As you will have heard by now, some exciting announcements were made at SQL Pass. One of those was Hekaton , the exciting new in-memory database platform for SQL Server. I’ve found some more information on Hekaton.
Before I move onto that though, remember that xVelocity ColumnStore debuted in SQL 2012 , and the performance results are already impressive. I did a blog post on ColumnStore here, and the results were very impressive.
But that currently only applies to Data Warehouse workloads. Now we have “Hekaton” , which promises to bring the xVelocity technology to OLTP workloads. What we’ve heard at pass about Hekaton :
- Will ship with the next major version of Sql Server
- Will be integrated into SQL Server – no separate interface or programming model
- Basically allows you to place most frequently used OLTP data tables in memory , in order to boost reads and writes ( that’s a very simplified explanation of it )

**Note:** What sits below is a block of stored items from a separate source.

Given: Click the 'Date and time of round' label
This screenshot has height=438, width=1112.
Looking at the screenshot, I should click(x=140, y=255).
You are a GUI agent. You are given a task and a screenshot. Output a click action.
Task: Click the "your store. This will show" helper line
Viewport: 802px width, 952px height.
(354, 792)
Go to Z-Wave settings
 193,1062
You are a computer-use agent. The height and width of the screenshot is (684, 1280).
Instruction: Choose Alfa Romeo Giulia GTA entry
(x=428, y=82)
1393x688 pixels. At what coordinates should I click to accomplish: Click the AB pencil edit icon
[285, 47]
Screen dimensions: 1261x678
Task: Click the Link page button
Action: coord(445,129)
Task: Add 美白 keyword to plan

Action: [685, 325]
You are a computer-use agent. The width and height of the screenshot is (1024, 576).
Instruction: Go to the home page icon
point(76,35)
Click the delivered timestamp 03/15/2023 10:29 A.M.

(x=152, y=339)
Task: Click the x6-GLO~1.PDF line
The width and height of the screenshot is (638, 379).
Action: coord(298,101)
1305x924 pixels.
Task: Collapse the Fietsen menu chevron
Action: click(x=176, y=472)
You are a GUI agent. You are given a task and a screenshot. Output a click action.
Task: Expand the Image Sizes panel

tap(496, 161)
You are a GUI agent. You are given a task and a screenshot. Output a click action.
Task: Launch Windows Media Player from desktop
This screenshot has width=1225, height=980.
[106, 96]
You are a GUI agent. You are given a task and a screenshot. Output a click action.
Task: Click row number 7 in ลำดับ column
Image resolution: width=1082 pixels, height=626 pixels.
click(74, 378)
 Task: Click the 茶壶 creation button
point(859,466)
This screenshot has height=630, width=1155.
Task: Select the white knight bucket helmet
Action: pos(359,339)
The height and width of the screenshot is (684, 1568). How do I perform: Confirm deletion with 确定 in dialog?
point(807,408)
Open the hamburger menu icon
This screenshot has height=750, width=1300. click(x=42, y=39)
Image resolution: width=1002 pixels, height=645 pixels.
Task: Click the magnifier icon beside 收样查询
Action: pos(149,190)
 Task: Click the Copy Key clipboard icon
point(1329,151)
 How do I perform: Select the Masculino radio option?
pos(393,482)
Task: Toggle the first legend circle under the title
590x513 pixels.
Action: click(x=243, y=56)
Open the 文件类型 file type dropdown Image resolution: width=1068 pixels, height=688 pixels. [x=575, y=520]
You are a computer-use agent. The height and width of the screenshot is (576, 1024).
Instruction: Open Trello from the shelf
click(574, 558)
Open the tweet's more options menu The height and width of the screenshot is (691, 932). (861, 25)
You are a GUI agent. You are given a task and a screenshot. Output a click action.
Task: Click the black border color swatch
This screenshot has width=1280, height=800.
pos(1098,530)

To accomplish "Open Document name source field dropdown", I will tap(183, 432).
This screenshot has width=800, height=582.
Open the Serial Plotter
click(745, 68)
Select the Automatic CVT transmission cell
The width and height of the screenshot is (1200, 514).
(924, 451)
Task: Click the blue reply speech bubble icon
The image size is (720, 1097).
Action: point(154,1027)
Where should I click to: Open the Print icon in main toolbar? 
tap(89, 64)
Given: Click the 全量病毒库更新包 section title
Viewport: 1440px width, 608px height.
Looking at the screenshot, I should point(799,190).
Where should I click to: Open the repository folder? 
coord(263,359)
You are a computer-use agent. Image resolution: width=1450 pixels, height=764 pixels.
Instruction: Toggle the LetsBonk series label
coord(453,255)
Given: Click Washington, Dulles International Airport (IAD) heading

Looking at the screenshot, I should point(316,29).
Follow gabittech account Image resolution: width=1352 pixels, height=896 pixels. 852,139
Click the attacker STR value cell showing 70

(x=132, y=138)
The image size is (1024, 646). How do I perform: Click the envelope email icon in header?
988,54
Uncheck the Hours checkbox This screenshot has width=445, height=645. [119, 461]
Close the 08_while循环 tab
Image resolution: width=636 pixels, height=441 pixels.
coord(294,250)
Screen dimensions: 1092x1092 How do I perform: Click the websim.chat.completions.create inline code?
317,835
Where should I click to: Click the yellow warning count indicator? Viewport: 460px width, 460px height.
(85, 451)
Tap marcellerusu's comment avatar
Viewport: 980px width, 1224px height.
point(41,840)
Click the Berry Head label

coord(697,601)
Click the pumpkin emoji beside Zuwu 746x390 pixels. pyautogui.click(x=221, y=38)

- You can keep your other OLTP tables on normal storage. So a database application can be designed to run with a hybrid storage mechanism.
I would imagine that at some interval , the in-memory table data is written to disk. According to Microsoft , some customers on TAP are testing this at the moment , and are seeing anywhere between 5 and 50 times throughput gains. While I don’t like repeating such claims , we did see the evidence of such speed boosts with ColumnStore , so this is very exciting.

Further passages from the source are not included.